* _WHAT YOU ARE ASKED TO DO_
Provide nothing except how many lines of the data contain the word "gray".

* _DATA FOR REVIEW_
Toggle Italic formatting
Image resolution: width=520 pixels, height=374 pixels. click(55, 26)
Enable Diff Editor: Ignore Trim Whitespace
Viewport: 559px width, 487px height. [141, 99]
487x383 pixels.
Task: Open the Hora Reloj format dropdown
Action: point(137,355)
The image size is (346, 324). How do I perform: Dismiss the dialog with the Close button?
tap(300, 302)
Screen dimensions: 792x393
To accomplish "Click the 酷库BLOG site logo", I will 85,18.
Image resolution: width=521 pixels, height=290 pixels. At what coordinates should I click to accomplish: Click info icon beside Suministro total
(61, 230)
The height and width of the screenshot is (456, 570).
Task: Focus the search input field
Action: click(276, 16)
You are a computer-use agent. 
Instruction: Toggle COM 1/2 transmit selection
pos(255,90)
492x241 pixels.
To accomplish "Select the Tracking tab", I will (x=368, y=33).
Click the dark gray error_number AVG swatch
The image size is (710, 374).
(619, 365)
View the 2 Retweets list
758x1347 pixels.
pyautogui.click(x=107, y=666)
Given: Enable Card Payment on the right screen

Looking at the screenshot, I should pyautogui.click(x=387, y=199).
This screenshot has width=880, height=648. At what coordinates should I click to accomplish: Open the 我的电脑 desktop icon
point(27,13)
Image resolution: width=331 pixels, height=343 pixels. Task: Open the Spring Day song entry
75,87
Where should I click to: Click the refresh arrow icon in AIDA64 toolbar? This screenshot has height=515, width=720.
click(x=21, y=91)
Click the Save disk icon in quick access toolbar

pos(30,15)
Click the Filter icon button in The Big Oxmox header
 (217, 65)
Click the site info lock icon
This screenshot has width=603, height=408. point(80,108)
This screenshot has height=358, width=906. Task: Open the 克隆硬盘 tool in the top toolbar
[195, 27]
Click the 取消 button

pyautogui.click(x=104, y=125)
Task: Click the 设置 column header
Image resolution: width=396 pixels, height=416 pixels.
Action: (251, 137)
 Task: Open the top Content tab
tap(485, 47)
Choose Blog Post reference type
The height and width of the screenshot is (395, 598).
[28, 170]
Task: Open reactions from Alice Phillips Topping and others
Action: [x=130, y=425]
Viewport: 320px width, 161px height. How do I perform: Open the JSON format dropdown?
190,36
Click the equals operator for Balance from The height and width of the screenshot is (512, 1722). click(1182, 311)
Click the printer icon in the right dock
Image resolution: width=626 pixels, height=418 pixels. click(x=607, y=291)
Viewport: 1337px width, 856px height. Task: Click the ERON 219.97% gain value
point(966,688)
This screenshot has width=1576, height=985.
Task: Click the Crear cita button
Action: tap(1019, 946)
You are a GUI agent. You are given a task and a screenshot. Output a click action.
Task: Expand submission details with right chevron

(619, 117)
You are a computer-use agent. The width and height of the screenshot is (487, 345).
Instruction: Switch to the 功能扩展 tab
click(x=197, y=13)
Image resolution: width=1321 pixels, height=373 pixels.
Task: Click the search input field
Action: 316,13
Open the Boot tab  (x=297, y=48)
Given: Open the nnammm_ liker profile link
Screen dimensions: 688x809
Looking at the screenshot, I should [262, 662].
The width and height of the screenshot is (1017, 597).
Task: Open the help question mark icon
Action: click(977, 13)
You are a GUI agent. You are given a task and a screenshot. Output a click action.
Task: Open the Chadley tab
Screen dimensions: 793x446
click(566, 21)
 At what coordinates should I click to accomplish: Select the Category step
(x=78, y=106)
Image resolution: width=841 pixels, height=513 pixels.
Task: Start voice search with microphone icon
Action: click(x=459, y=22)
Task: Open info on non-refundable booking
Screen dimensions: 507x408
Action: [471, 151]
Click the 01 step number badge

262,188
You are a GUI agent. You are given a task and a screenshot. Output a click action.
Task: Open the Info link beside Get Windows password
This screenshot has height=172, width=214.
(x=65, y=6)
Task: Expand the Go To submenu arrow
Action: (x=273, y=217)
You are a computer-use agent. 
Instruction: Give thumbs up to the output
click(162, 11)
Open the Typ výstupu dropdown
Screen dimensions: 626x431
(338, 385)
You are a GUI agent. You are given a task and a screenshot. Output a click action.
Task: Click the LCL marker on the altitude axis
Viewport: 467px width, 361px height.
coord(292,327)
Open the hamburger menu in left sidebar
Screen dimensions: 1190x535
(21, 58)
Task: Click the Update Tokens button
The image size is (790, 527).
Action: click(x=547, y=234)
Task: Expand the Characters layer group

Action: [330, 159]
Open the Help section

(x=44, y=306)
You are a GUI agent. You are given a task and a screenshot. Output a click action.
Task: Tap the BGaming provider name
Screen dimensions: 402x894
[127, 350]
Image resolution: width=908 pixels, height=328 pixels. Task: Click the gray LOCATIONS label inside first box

* _RESPONSE BELOW_
2